Soudain le prix des combustibles a baissé, la pollution a diminué, les gens ont du temps, tellement de temps qu’ils ne savent même pas quoi en faire, et surtout on a l’impression que plus rien ne bouge, que tout s’est arrêté ! C’est quand même drôle, à notre époque dite « de modernité », caractérisée par le fait que le mouvement y prend toute sa place. Le confinement a été en quelque sorte une réponse à un livre récent écrit par François-Xavier Bellamy (Flammarion) et qui s’intitule : « Demeure pour échapper à l’ère du mouvement perpétuel ».
C’est vrai : nous avons été invités à demeurer, à rester à la maison, à ne pas trop bouger (surtout pour les personnes à risque).
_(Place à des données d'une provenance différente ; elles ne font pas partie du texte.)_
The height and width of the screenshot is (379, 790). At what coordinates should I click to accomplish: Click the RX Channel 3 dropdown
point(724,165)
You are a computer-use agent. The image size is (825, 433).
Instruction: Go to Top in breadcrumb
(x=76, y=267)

Alors qu’à longueur de journées, nous sommes sollicités de toutes parts pour nous mettre à la mode, pour nous ajuster exactement au mouvement le plus récent, ce qui nous impose en principe un mouvement permanent. « Car, comme le dit Bellamy, ce qui est aujourd’hui en vogue sera demain absolument démodé » : d’où le risque d’être très vite dépassés, si nous ne sommes pas assez rapides pour nous adapter au nouveau signe des temps !
Mais, que voit-on avec le « déconfinement » ? Le mouvement a l’air d’être revenu, la consommation (même des voitures) semble avoir repris du poil de la bête, les « règles-barrières » non-respectées ne barrent plus rien, la pollution a repris de l’énergie : ouf, on respire ! On ne réfléchit plus : on vit le mouvement présent, on reprend la vie d’avant, on se fait pardonner le péché d’immobilisme qui empêche d’innover, et on n’a pas du tout envie de porter un masque qui pourrait cacher notre humeur à nouveau triomphante !
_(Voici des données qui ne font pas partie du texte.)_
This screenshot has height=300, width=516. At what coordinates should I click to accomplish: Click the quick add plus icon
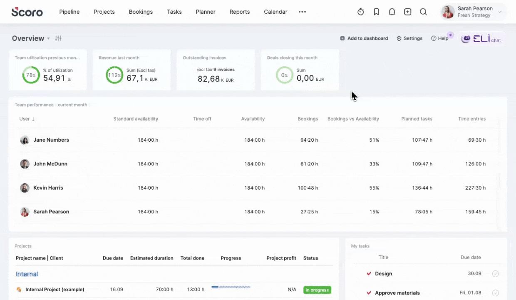(408, 12)
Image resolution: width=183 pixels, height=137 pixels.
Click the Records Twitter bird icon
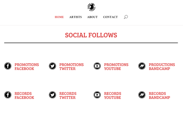(x=52, y=95)
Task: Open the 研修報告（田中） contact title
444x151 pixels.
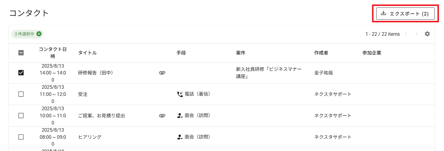Action: click(96, 73)
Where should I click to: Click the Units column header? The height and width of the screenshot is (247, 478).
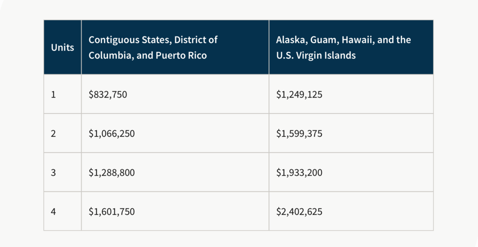pos(63,48)
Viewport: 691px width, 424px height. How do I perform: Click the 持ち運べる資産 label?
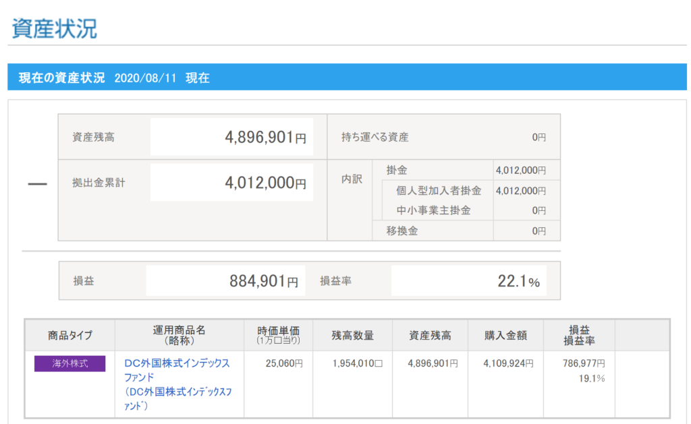click(375, 138)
Alors, demeurer ou bouger ? Quelqu’un m’a dit que le confinement « lui avait donné l’occasion de demeurer à la maison, et de réfléchir à une question toute bête devant les difficultés (très provisoires !) de l’approvisionnement de certains produits alimentaires : ne suis-je pas privilégié de pouvoir me demander « Qu’est-ce que je vais manger aujourd’hui ? » plutôt que « Est-ce que je vais manger aujourd’hui ? ». Voilà de quoi nous dire qu’il est sans doute bon de s’arrêter, de demeurer pour réfléchir et ensuite de bouger pour répondre.